Description of the task
Reproduce the data exactly and drop any pictures it holds.

Source data

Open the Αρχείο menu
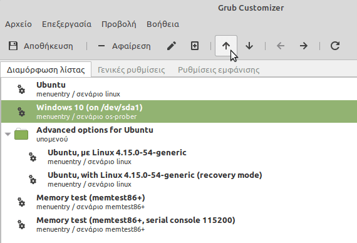(18, 24)
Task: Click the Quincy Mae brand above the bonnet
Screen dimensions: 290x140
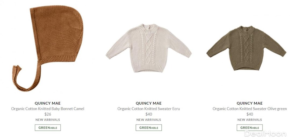Action: tap(48, 103)
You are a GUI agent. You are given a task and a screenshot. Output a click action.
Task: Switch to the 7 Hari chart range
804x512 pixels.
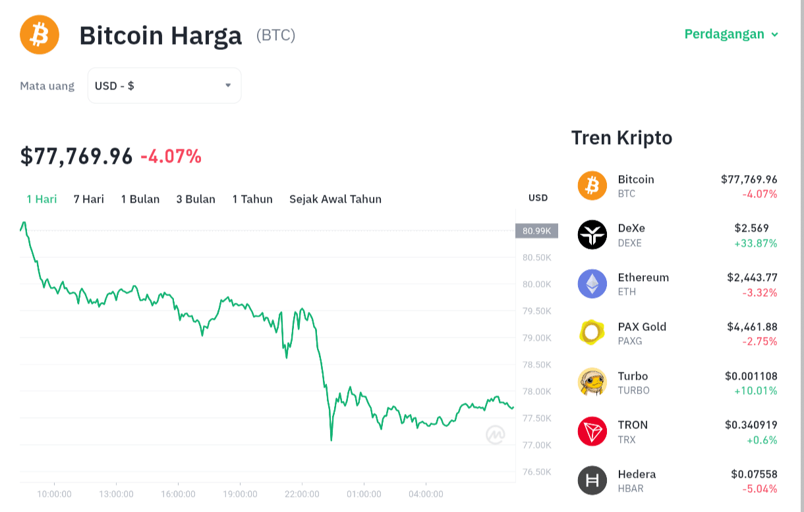(89, 199)
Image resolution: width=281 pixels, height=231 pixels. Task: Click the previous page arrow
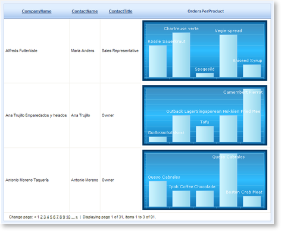pyautogui.click(x=35, y=217)
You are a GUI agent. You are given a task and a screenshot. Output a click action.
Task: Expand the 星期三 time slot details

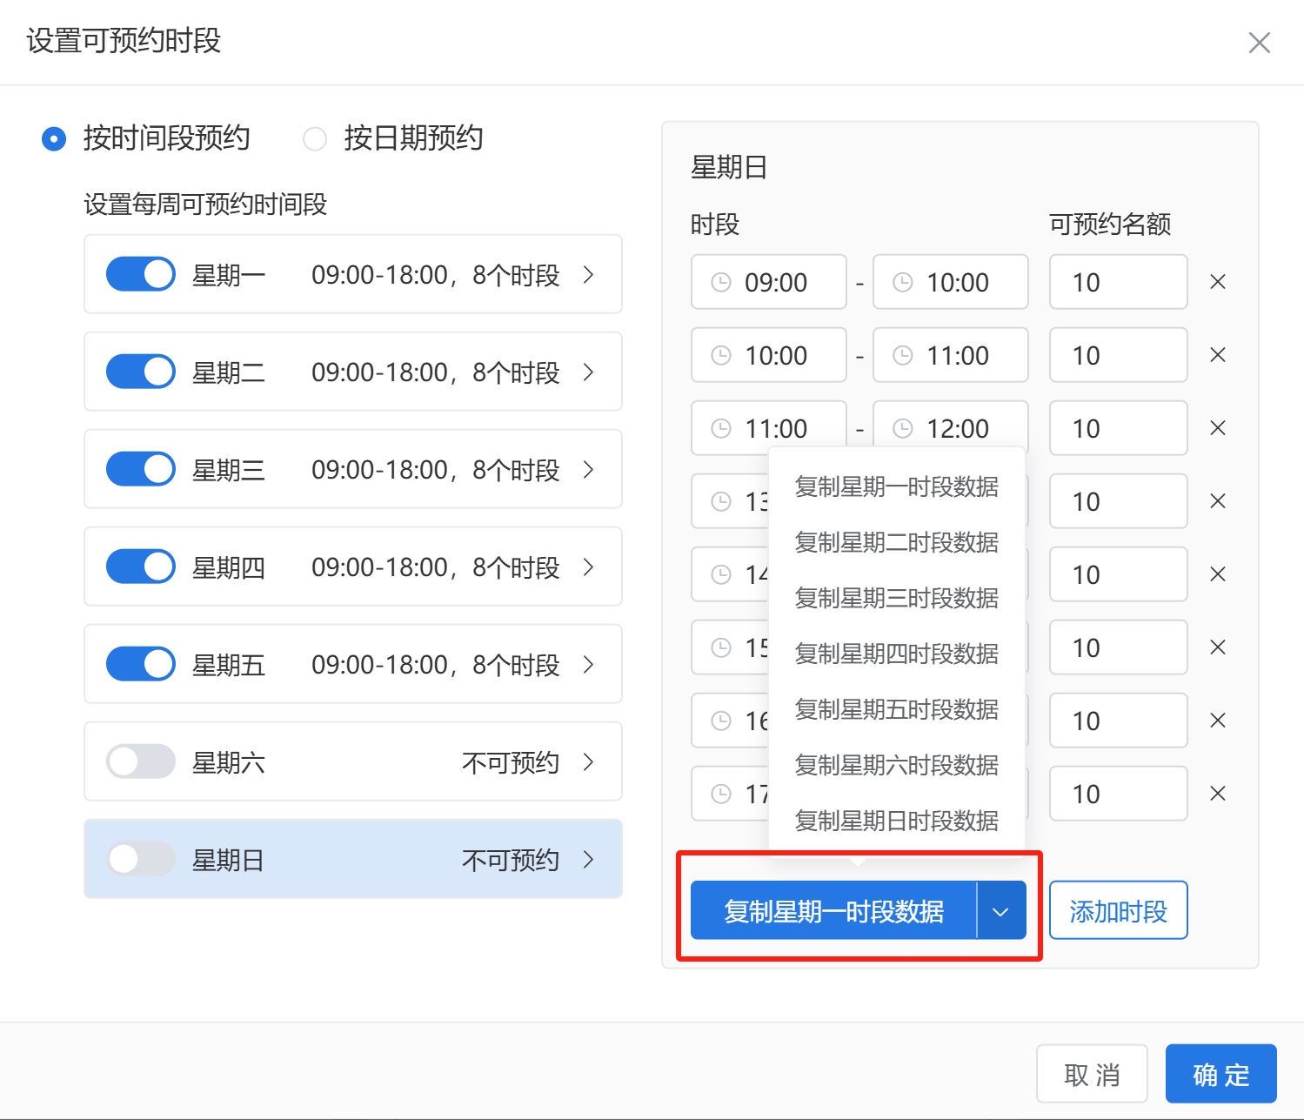(589, 470)
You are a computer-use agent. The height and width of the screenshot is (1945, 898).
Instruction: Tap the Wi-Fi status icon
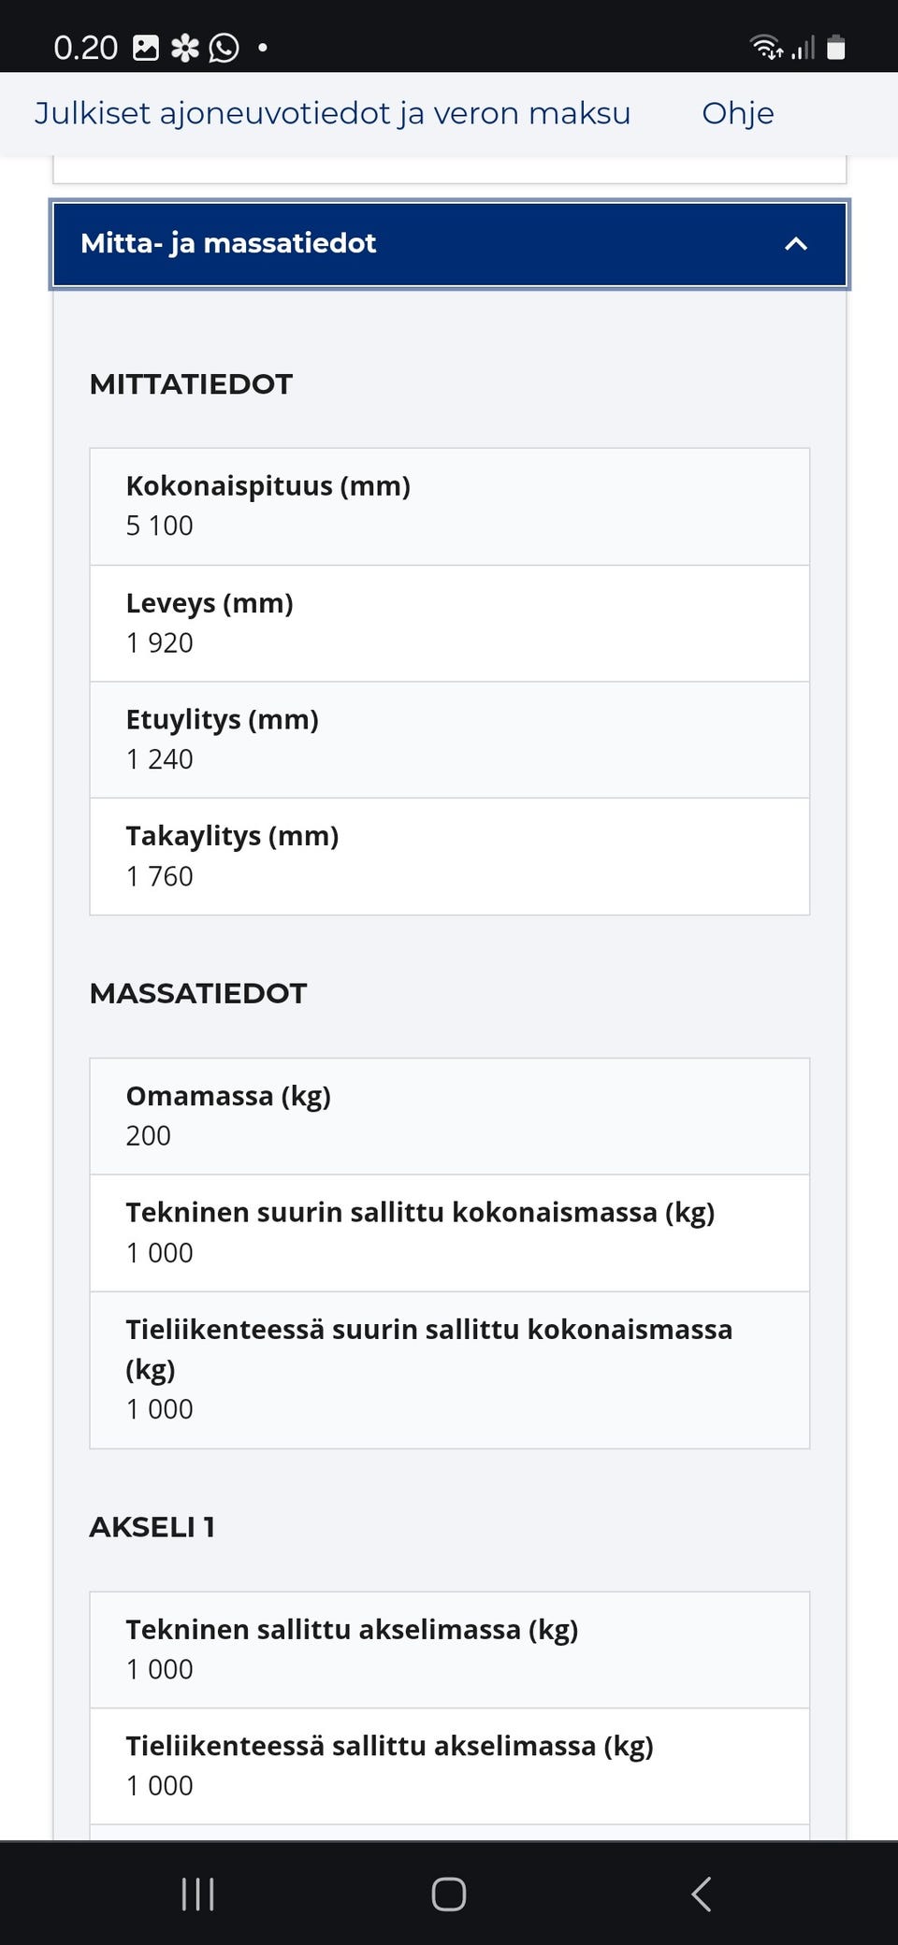tap(764, 46)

Task result
Open the Αρχείο menu
(18, 24)
Task: Click the Quincy Mae brand above the bonnet
Screen dimensions: 290x140
Action: tap(48, 103)
You are a GUI agent. You are given a task and a screenshot. Output a click action.
Task: Switch to the 7 Hari chart range
804x512 pixels.
(89, 199)
Image resolution: width=281 pixels, height=231 pixels. Task: Click the previous page arrow
pyautogui.click(x=35, y=217)
You are a GUI agent. You are given a task and a screenshot. Output a click action.
Task: Expand the 星期三 time slot details

(589, 470)
You are a computer-use agent. The height and width of the screenshot is (1945, 898).
Instruction: Tap the Wi-Fi status icon
tap(764, 46)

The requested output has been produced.